My parents were divorced when I was 10. It felt like a relief then because my dad was impulsive, brash, and hot-tempered. He had a hard time providing for our family of six and even so, he drank, gambled, and had a mistress.

After the divorce, my mother took custody of my three siblings and me. For years, especially in secondary school, I felt embarrassed and ashamed that I came from a broken family.

It felt as though my dad’s mistakes were my mistakes. My three siblings and I had to seek financial assistance in school, unlike most of our other classmates.

My mum had to work multiple jobs to provide for our family, so I was being taken care of by my grandmother. Grandma raised us with the Chinese mentality of “打是疼,骂是爱”, which means “hitting is caring, scolding is loving”.

I do believe she loved us in her own way, but honestly, all I felt was neglected and gradually closed myself up to others.

Things weren’t great on the homefront, but I was still a good girl – I learnt to be independent and responsible and even got second place in class when I was in Secondary One.

However, my English could have been considered atrocious. I could not write a proper essay, often either failing or barely passing.

My form teacher, Ms T, who also taught me English, was especially concerned when I received an EMB3 aggregate score of 25 for my prelims, which meant I might not make it into a polytechnic if my grades slipped any further.

Ms T called my mum to find out why I was doing poorly before asking to speak to me privately. She then brought up the possible reasons for my academic struggles, including my parents’ divorce, which my mother had shared with her.

The moment she mentioned the divorce, I started sobbing. Nobody had ever talked to me about it, not even my own mother. There had been no comfort or processing of how I felt for the past 7 years since it had happened.

I was overwhelmed, disappointed in myself and how I had come to this state. Wondering if I had been in denial all these years because I clearly had not moved on from the pain. Although I did not feel particularly upset about the divorce or my grades in my mind, it still affected me somehow.

Ms T remained calm despite me breaking down. Instead, she talked about the God she believed in and found hope in for the difficult trials of life. This God loved me too, she said.

Eventually, I graduated with an aggregate score of 17, making it to polytechnic to study IT/Engineering.

It was in polytechnic that I invited to a church camp by one of my classmates, and there I accepted Jesus Christ as my Lord and Saviour. The love of God was something I had never felt before, having felt unloved for most of my life. 

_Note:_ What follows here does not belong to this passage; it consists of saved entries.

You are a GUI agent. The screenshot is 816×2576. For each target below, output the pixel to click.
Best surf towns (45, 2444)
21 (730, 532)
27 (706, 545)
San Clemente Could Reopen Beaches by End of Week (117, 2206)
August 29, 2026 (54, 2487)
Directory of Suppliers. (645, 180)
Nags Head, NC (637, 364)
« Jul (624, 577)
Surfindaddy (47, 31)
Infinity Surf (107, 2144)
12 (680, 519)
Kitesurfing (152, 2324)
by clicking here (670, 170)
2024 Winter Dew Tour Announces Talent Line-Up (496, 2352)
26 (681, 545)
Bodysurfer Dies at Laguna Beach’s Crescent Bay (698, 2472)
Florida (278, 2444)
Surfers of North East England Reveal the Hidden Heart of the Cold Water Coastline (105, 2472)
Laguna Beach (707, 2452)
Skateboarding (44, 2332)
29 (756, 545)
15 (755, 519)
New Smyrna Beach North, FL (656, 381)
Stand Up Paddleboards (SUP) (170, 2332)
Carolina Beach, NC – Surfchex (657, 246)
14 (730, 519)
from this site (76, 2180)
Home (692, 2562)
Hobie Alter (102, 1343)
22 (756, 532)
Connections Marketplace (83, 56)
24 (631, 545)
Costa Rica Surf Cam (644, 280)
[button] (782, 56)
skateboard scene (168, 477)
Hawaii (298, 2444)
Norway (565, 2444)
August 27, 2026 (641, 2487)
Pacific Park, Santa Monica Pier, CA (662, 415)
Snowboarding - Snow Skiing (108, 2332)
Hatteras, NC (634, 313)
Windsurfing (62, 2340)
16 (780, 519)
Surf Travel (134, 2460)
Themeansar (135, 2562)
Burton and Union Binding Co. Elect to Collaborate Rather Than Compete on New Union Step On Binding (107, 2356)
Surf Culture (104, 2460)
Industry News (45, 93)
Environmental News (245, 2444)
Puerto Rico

Although I took about a year to finally tell my cell leader about my family situation, God was faithful in changing my heart towards my father as I allowed Him into my life. I started to remember the good and happy times we did have together and realised my father really was not so bad after all.

One day, I received a call from my dad out of the blue. I was on the bus on the way back home. Over the phone, he told me that he remembered how I was such a sensible child, telling my brothers not to buy toys as it would strain our family’s finances.

Hearing his affirmation, tears started streaming down my cheeks, touched to hear that he still saw who I was and loved me.

To other first-generation Christians like myself, I know we may carry a lot of hurts because our loved ones do not yet know the love of God. But as we bring our baggage to Jesus and walk into the light of God, He will heal, cleanse and ease our burdens (Matthew 11:28-30).

For those recovering from your parents’ divorce, know that it is not your fault and you could not have controlled it. Talk to someone about how you feel and believe that God can turn ashes in beauty (Isaiah 61:3).

Lastly, I would also like to thank my teacher, Ms T, for showing me God’s love when I needed it most. I don’t know where you are now, but please know that you did something so precious for me that has made me who I am today.

The author’s name has been changed by request for confidentiality. 

  1. What were some struggles on the homefront that you faced as a child?
  2. Were these difficulties pivotal to how you grew up and saw the world?
  3. How did you come to understand God’s love through the circumstances of life?